**Extrait de page:**
=-=-=-=-=

Cest connu, et cela se passe même en Europe dans certains  marchés populaires où la tradition est passée à travers les populations immigrées du Maghreb ou du Moyen-Orient. Le « marchandage » est à la fois un mode de fonctionnement quasi incontournable dans le commerce, mais aussi un « jeu » en quelque sorte !

Les souks à l’ancienne

Les souks à l’ancienne à Dubai sont connus pour leurs boutiques (fixes ou itinérantes), mais également pour leurs ateliers et parfois, certaines de leurs habitations. En fait d’habitations, il s’agit surtout de caravansérails, anciens ou nouveaux. Ces derniers sont rares comme on le verra avec le renouveau et la modernisation des souks.

Dubai uae. vue sur l’ancien marché du souk textile de bur dubai dans le quartier de creek. Des magasins colorés avec textiles articles souvenirs et accessoires.

=-=-=-=-=

**Travail demandé:**
1. Selon l'extrait sur les souks de Dubaï, que désignent surtout les habitations de ces souks à l'ancienne ?
2. Poursuivez l'extrait sur les souks de Dubaï à partir de sa dernière phrase.

**Données enregistrées:**

=-=-=-=-=

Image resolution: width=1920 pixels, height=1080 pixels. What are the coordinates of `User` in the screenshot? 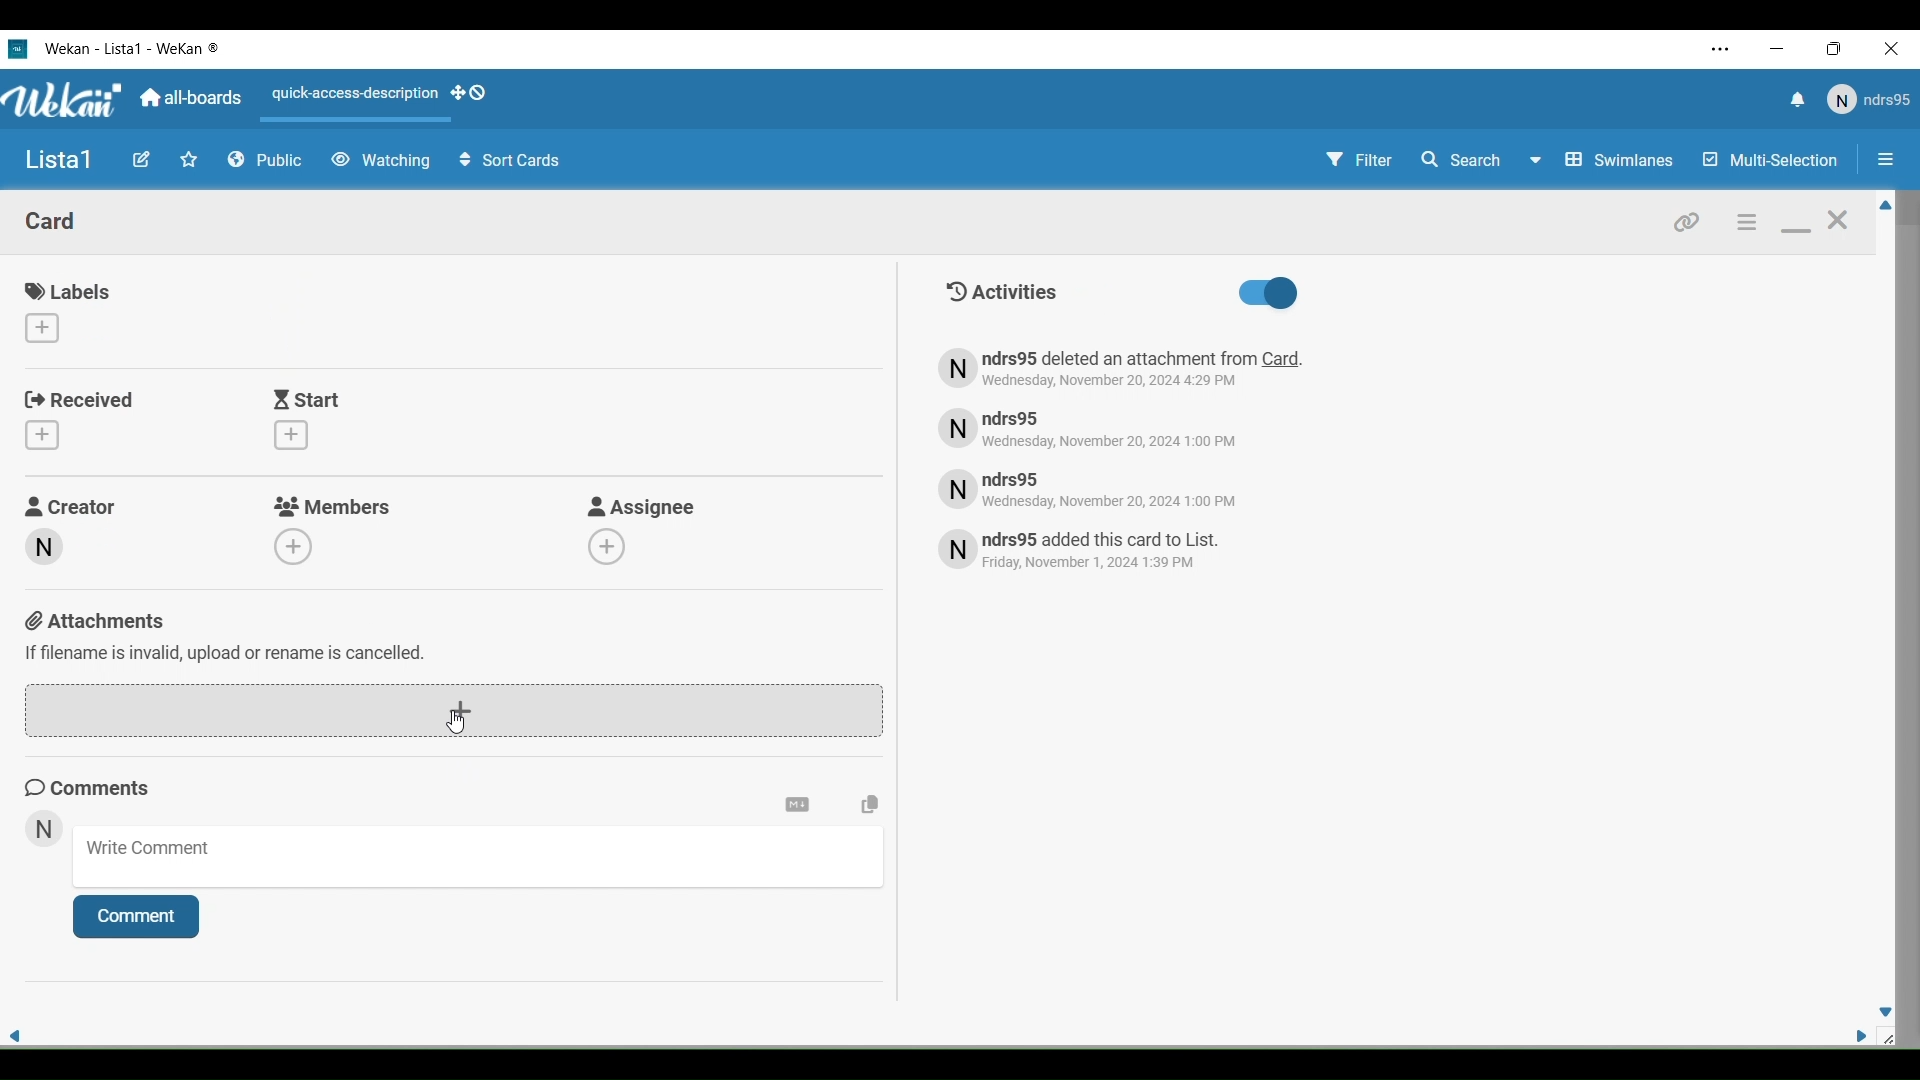 It's located at (45, 832).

=-=-=-=-=

**Réponses attendues:**
1. Il s'agit surtout de caravansérails, anciens ou nouveaux.

2.
Il s’agit de bâtiments où les caravanes marchandes (ou celles destinées à acheminer les pèlerins) peuvent faire halte, pour une ou plusieurs journées, se désaltérer et se restaurer. Le caravansérail abrite donc les marchands de passage, les pèlerins, leurs marchandises ou leurs biens personnels, leurs montures…

Enfin, pour apporter une note humoristique, rappelons que le mot « souk » qui nous vient du Persan est devenu synonyme de lieu où règne le bruit, le désordre, parfois les disputes… On parle aussi de « bazar » pour signifier la « pagaille » ou le « foutoir » ! Le mot bazar est lui aussi venu du Persan. Aujourd’hui, de grandes enseignes n’hésitent pas à porter ce nom…

Dubai et la diversification économique

L’immobilier et la finance, le commerce de gros et de détail, ainsi que le tourisme de luxe tiennent une place importante dans la diversification économique voulue par les dirigeants. L’augmentation significative du volume du commerce de détail, est la conséquence à la fois de l’augmentation de la population et de l’afflux de plus  en plus important des touristes.

dubai tourisme

A travers les souks à l’ancienne conservés et bien entretenus, conservant une image d’exotisme malgré une modernisation et des transformations rapides, les shopping centers et les malls qui véhiculent une image de luxe et associent shoppings et activités de loisirs, Dubaï réussit à une échelle impressionnante et avec des moyens conséquents, à recréer l’ambiance des souks à l’ancienne, avec à la fois des activités commerciales fructueuses et des animations, une ambiance dignes des grandes foires occidentales.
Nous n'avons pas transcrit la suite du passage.